Ecological character displacement in the face of gene flow: Evidence from two species of nightingales
- Equal contributors
1 Department of Zoology, Faculty of Science, Charles University, Prague, Czech Republic
2 Institute for Environmental Studies, Faculty of Science, Charles University, Prague, Czech Republic
3 Department of Zoology and Laboratory of Ornithology, Faculty of Science, Palacký University, Olomouc, Czech Republic
4 Department of Behavioural Ecology, Adam Mickiewicz University, Poznan, Poland
5 Department of Ecology and Evolutionary Biology, University of Arizona, Tucson, USA
Citation and License
BMC Evolutionary Biology 2011, 11:138 doi:10.1186/1471-2148-11-138Published: 24 May 2011
Ecological character displacement is a process of phenotypic differentiation of sympatric populations caused by interspecific competition. Such differentiation could facilitate speciation by enhancing reproductive isolation between incipient species, although empirical evidence for it at early stages of divergence when gene flow still occurs between the species is relatively scarce. Here we studied patterns of morphological variation in sympatric and allopatric populations of two hybridizing species of birds, the Common Nightingale (Luscinia megarhynchos) and the Thrush Nightingale (L. luscinia).

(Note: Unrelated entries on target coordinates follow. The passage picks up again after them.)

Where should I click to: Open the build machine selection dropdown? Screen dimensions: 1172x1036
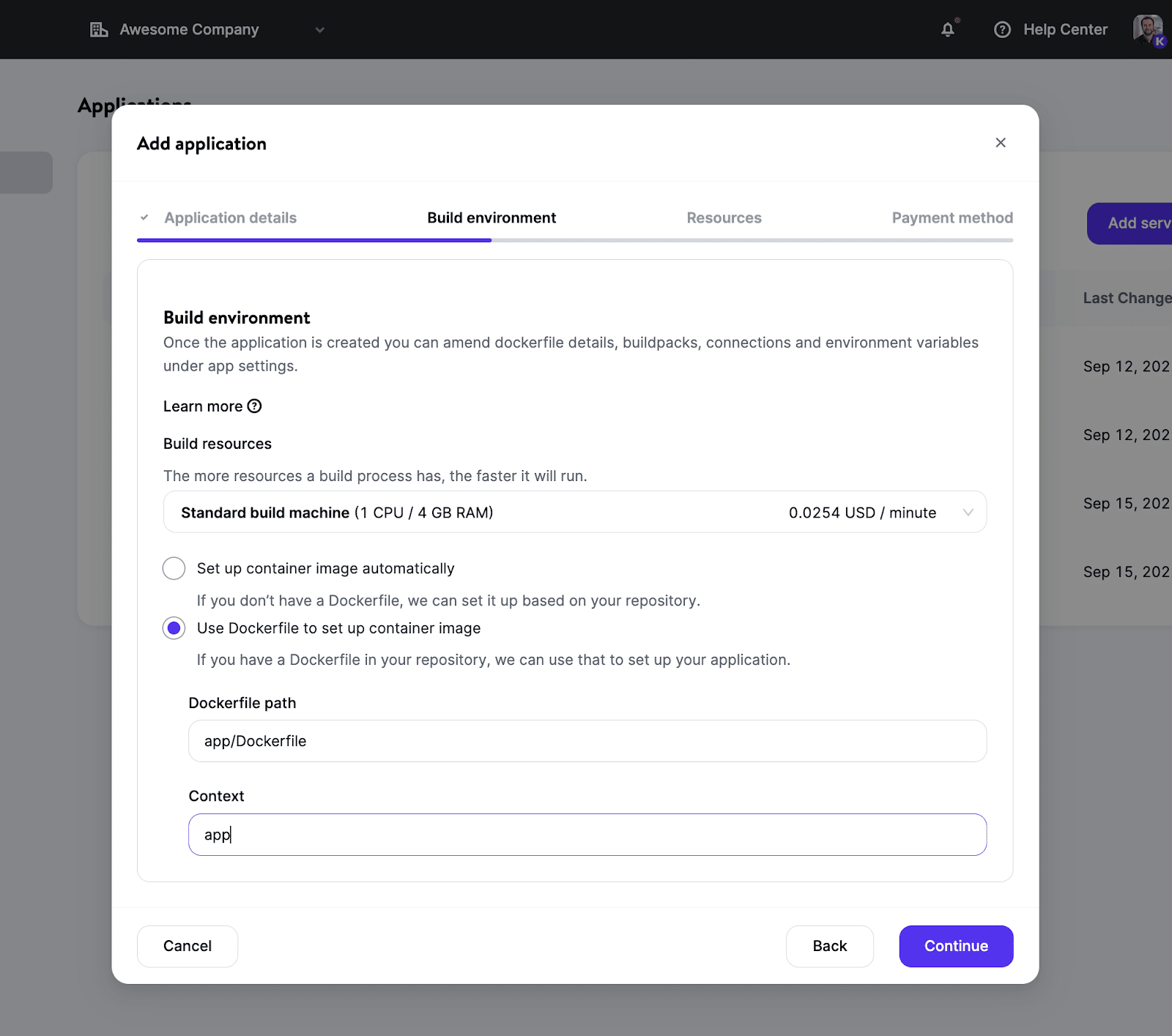click(x=968, y=512)
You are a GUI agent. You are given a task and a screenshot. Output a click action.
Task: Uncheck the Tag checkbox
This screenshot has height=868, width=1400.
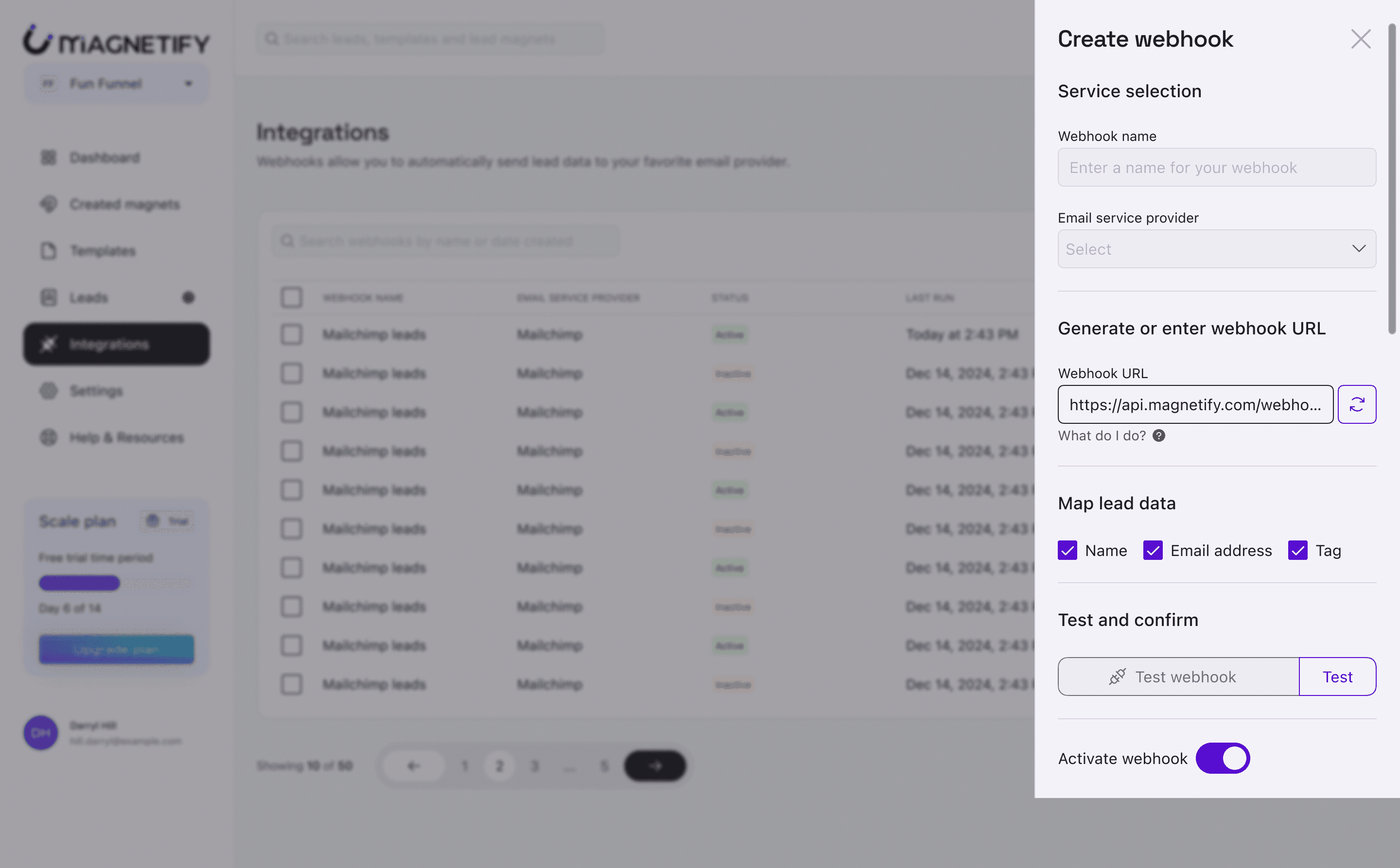1297,550
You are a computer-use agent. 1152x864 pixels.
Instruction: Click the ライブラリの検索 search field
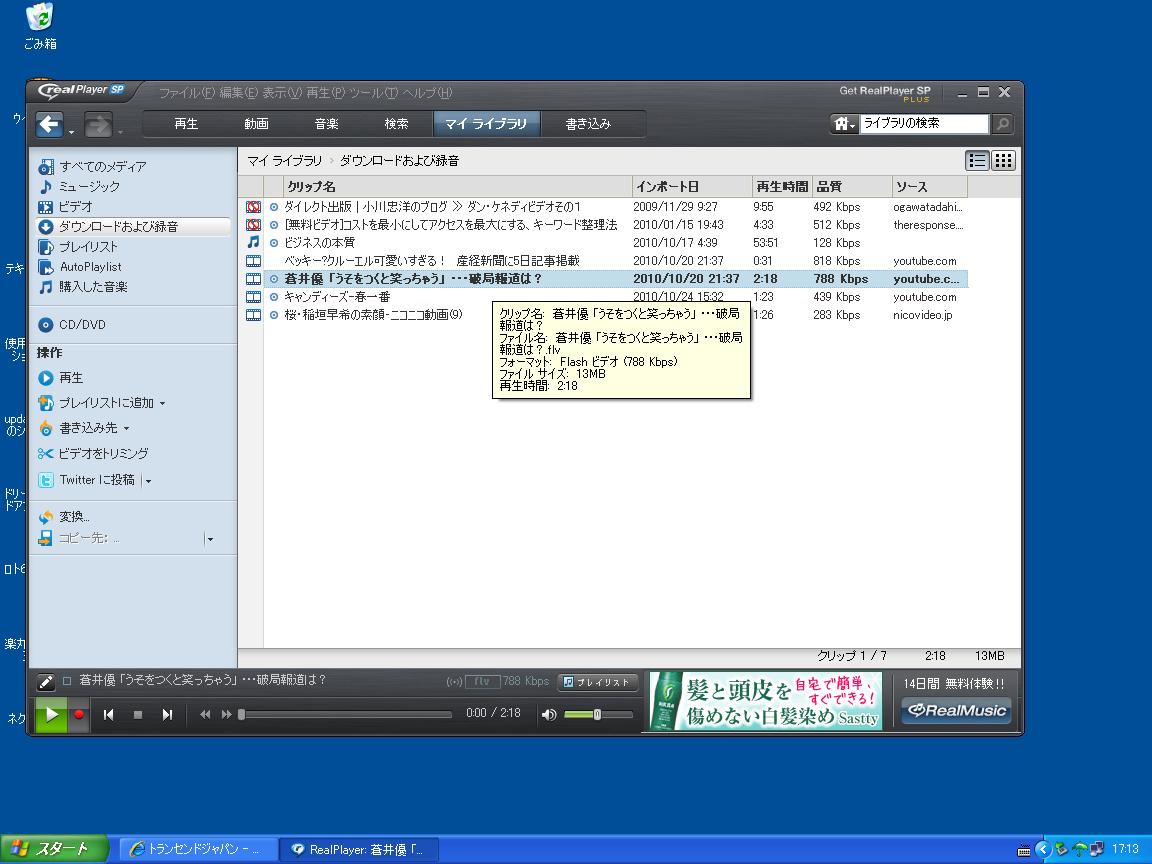click(923, 124)
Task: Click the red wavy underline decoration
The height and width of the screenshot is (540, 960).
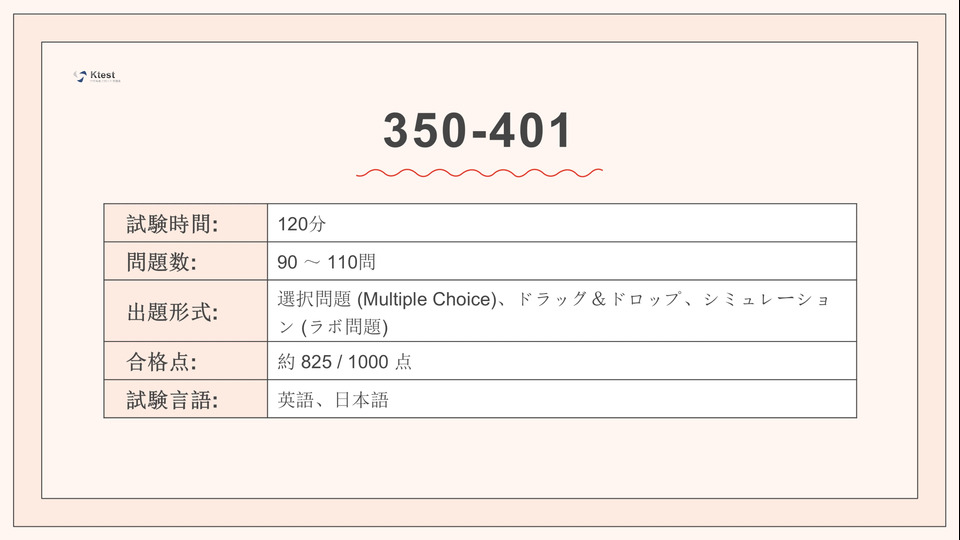Action: point(479,173)
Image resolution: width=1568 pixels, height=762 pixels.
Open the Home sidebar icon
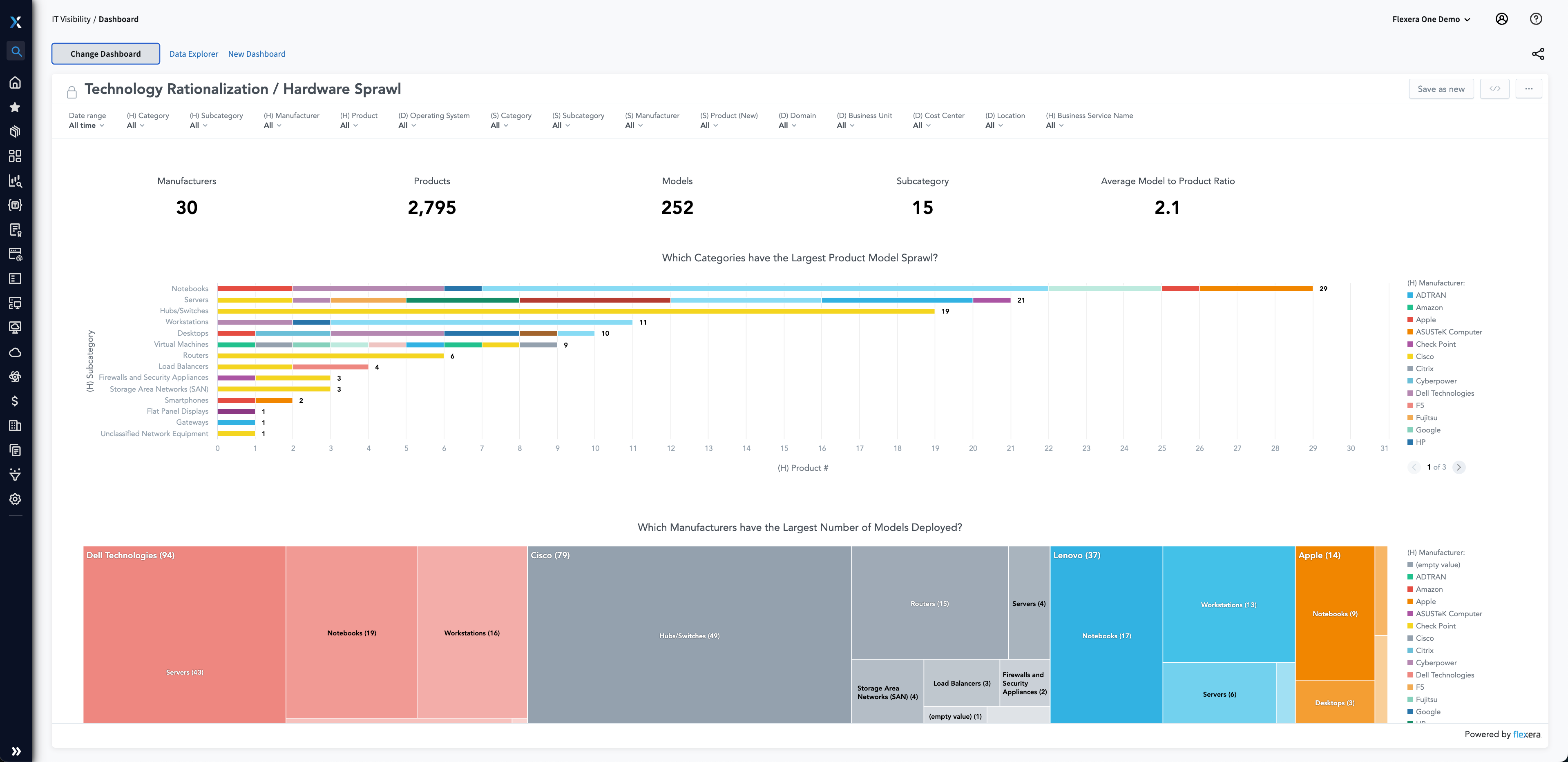[16, 83]
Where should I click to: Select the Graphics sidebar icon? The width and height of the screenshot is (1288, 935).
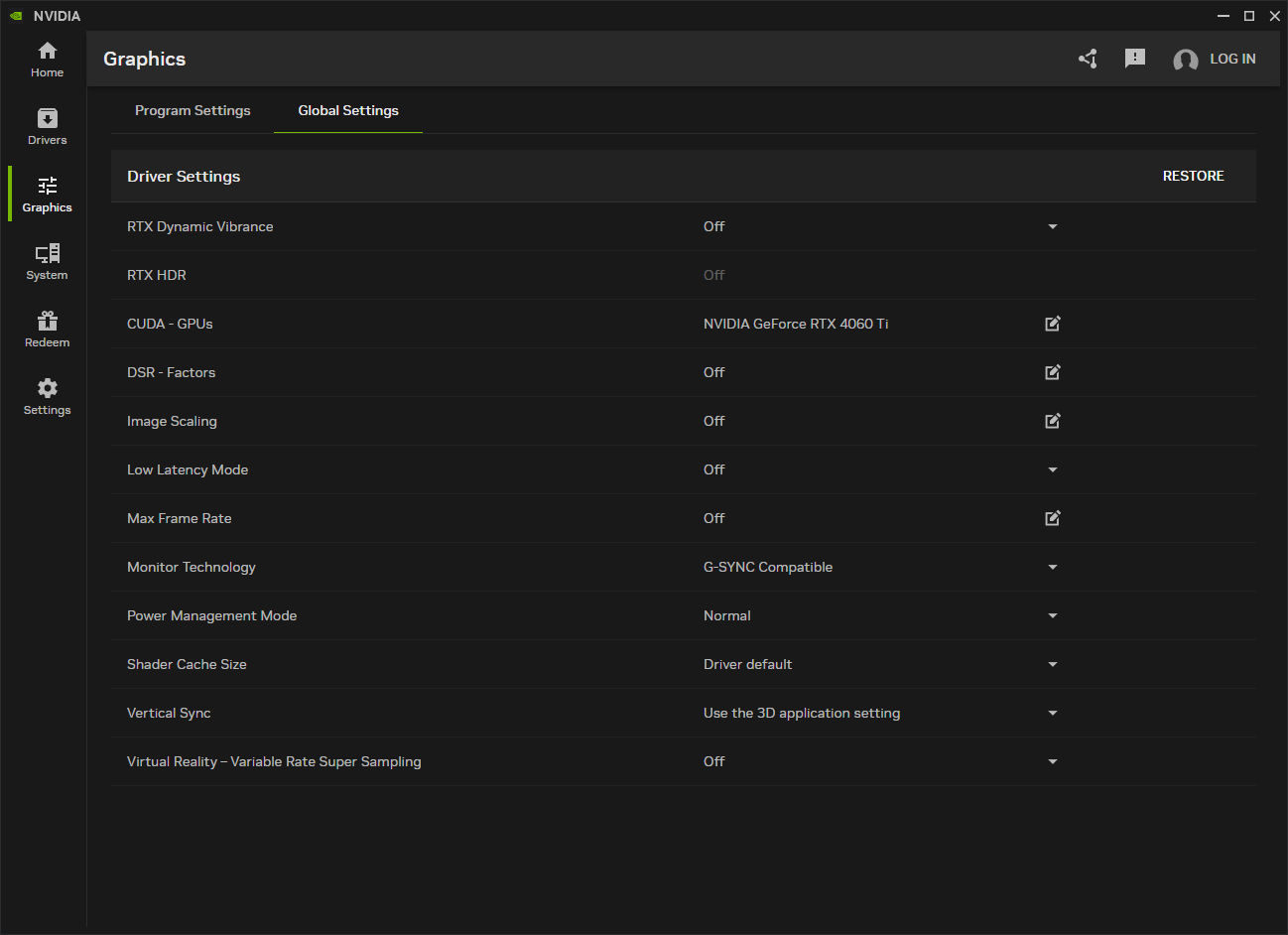coord(46,193)

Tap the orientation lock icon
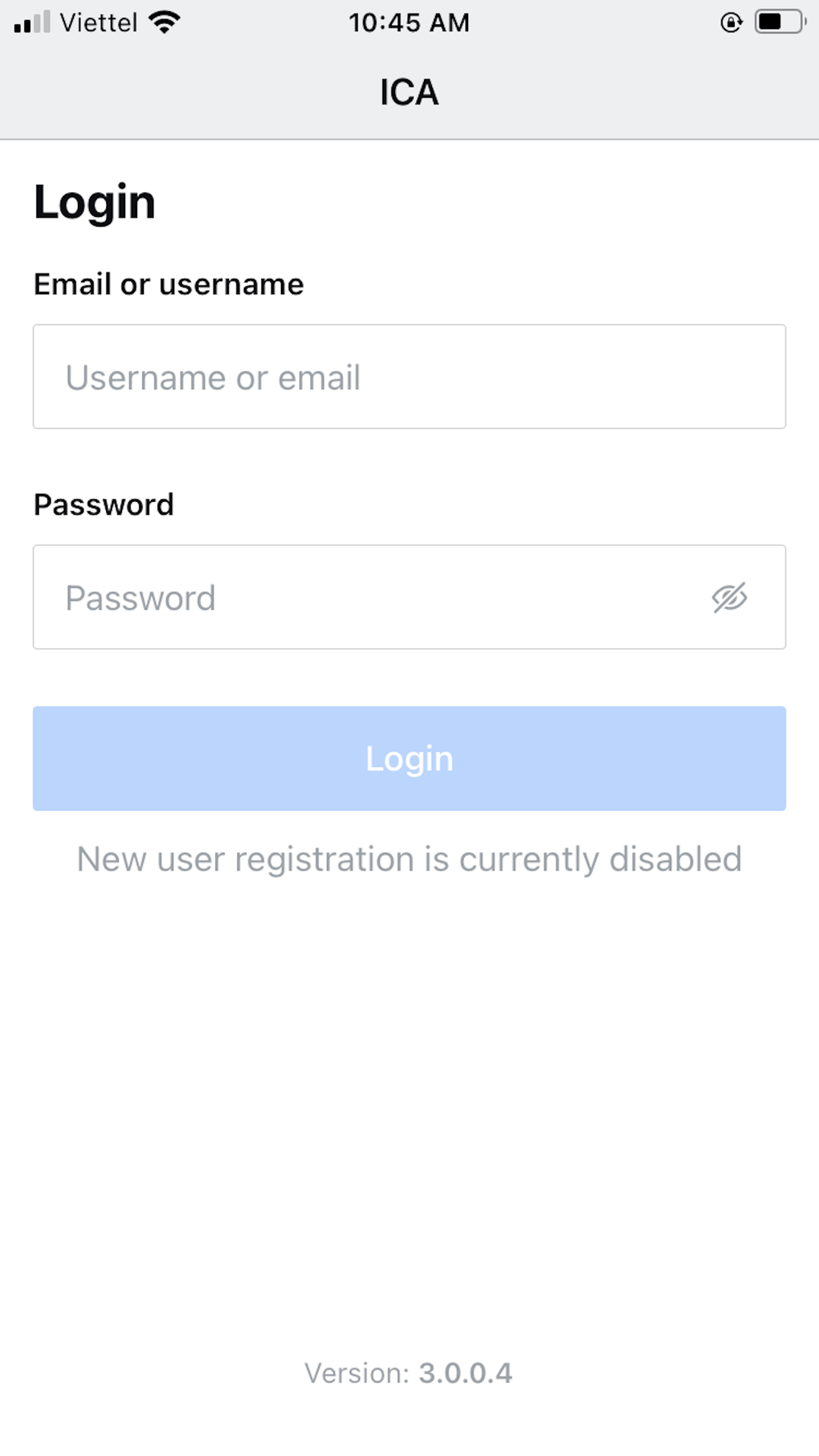[730, 23]
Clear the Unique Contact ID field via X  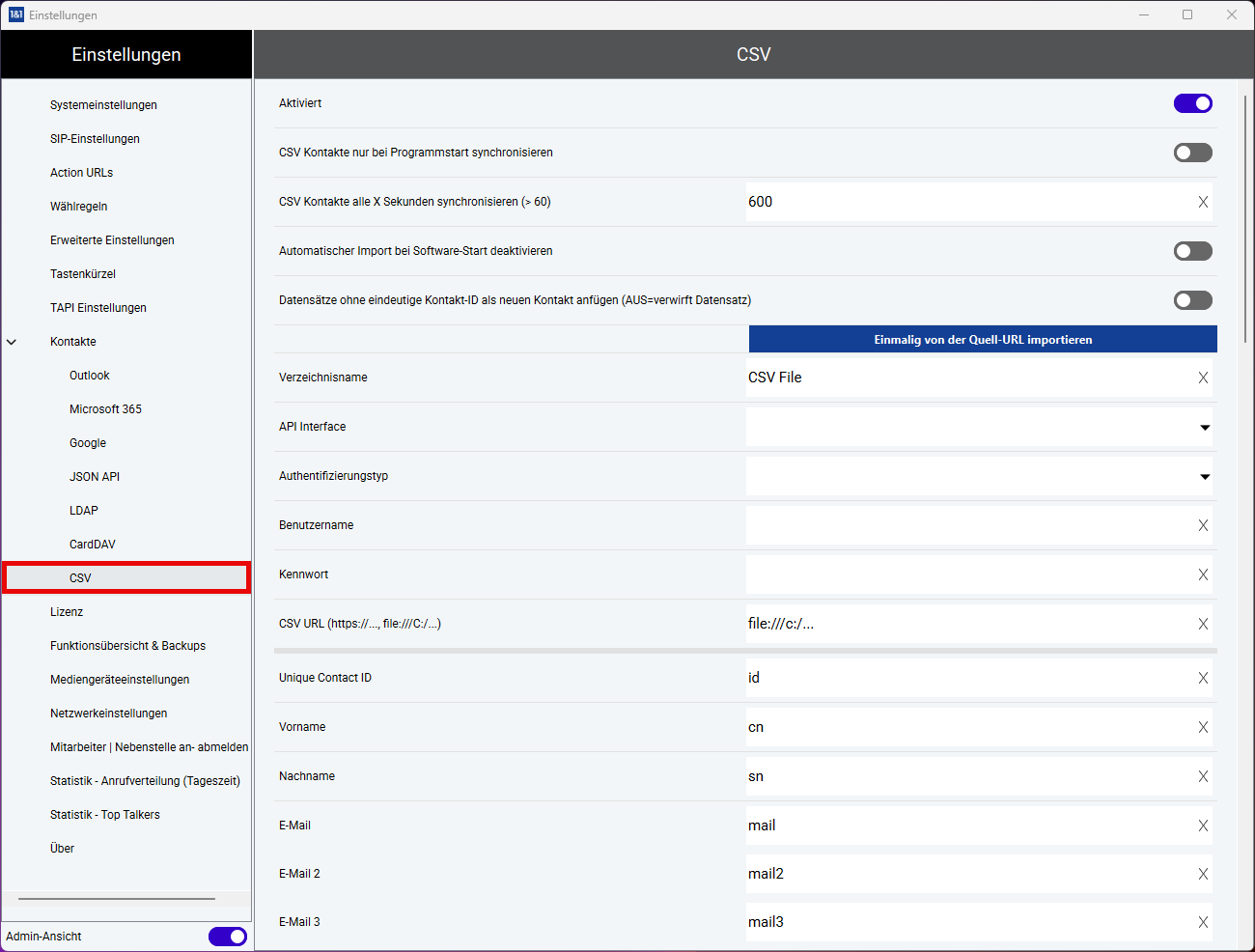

We conducted principal component (PC) analysis of morphological traits and found that nightingale species converged in overall body size (PC1) and diverged in relative bill size (PC3) in sympatry. Closer analysis of morphological variation along geographical gradients revealed that the convergence in body size can be attributed largely to increasing body size with increasing latitude, a phenomenon known as Bergmann's rule. In contrast, interspecific interactions contributed significantly to the observed divergence in relative bill size, even after controlling for the effects of geographical gradients. We suggest that the divergence in bill size most likely reflects segregation of feeding niches between the species in sympatry.
Our results suggest that interspecific competition for food resources can drive species divergence even in the face of ongoing hybridization. Such divergence may enhance reproductive isolation between the species and thus contribute to speciation.